A delicious combination of smoked salmon, yellow radish, cucumber and avocado rolled up in a sesame flavoured rice roll.
I was going through the fridge looking for some inspiration and lo and behold I found all the ingredients for a fabulous kimbap! My brother-in-law had smoked me some salmon, my mom had given me avocados before they left on a trip and I always have yellow Korean radish and cucumber on hand. Lucky for my yobo, since if I ever ask what he wants for dinner he always says “kimbap!”
Now you might be thinking, “aren’t these sushi rolls?” They obviously are very similar with a few distinct differences. One of them being the seasoning for the rice; kimbap utilizes sesame oil and salt to flavour the rice while Japanese rolls use sushi vinegar. Another distinction is the ingredients; kimbap tends to have more ‘stuff’ in them and they usually include of pickled yellow radish. I must admit though that the avocado is not very authentically Korean 🙂
So if you haven’t given kimbap a try, here is your chance!
Yield: 10 rolls
The things you need:
- 8 cups cooked sticky rice (4 cups uncooked = 8 cups cooked)
- a package of kim, seaweed or nori sheets (10 pieces) I just buy what is on sale. I am not too picky!
- 1 tbsp sesame oil
- 1/2 tsp salt
- 1/2 a cucumber
- Korean pickled yellow radish (see pic… available at Asian markets)
- 1 avocado
- 1 fillet of smoked salmon
- cook the rice.
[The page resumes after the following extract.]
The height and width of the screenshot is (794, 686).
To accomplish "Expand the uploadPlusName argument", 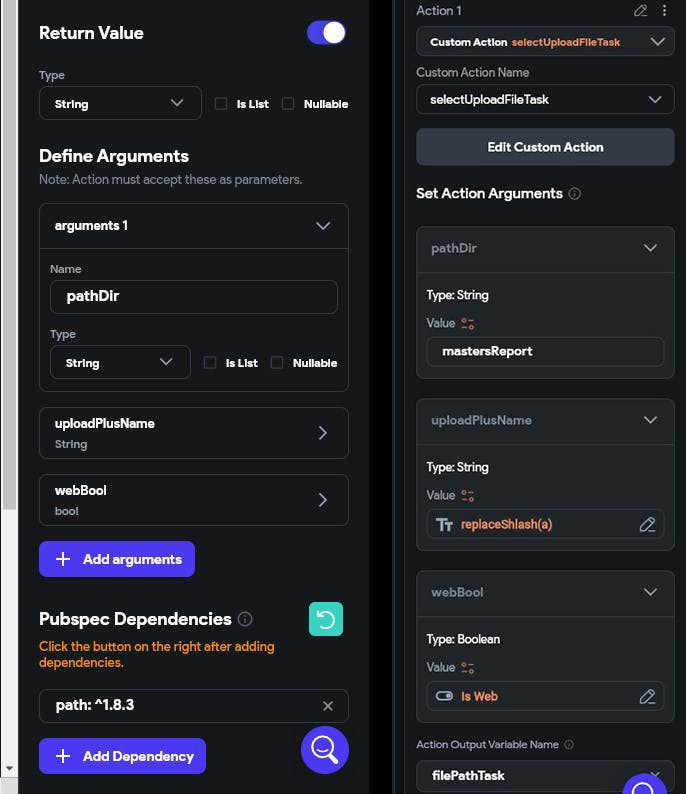I will [x=322, y=433].
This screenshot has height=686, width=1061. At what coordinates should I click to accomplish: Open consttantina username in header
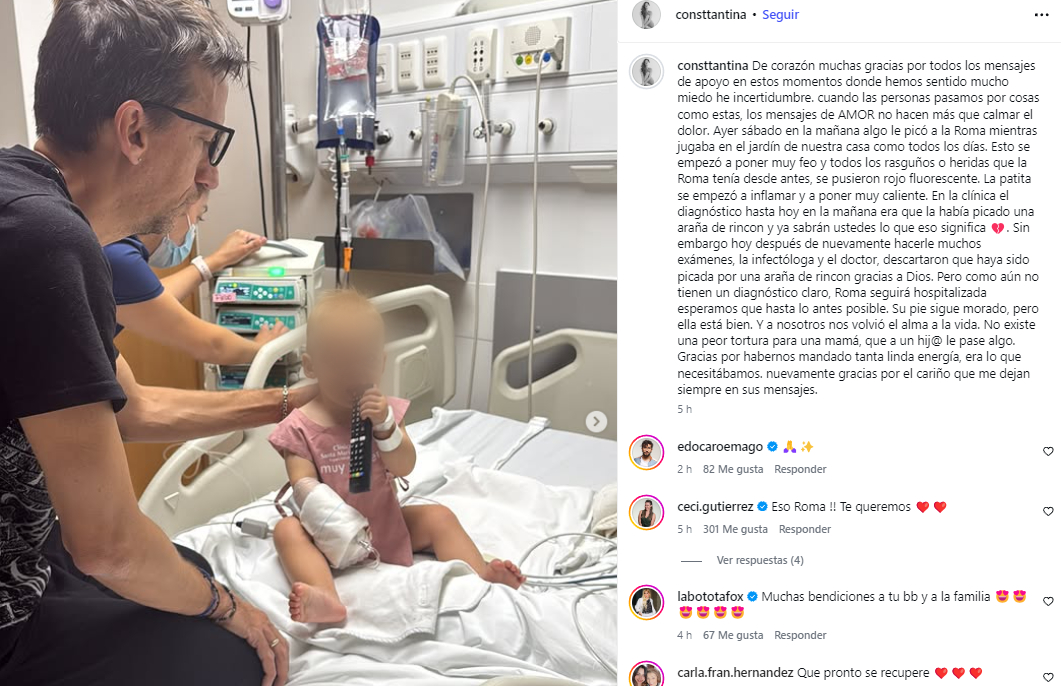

I used 2 cups white and 1 cup brown this time (trying to be healthy!) For a step by step on rice, see here
- once the rice is made, allow it to cool for a few minutes, add the sesame oil and salt and mix well
- cut the radish into 10 long thin pieces (6 inches)
- cut the cucumber into 4 long pieces (6 inches), give the column of seeds to one of your helpers to gnaw on and slice the outside chunks into 10 long pieces
- peel the avocado, take out the seed and slice thinly
- break the salmon fillet into smallish pieces
- put the sheet of kim, seaweed, on a bamboo roller
- scoop 3/4c + a little smidge rice onto the seaweed
- nicely spread out the rice on the top 2/3 of the seaweed
- place the ingredients on the bottom end of the rice
- carefully make one roll from the rice side to cover the ingredients and pinch it nice and tight
- roll the roll over the rest of the seaweed nice and tight
- take a few little grains of rice to act as glue and place them on the loose end of the seaweed and squeeze roll tightly
- let the roll sit a few minutes before cutting
- cut with a sharp clean knife into small bite size pieces (this way it looks like more and you can eat it gracefully!)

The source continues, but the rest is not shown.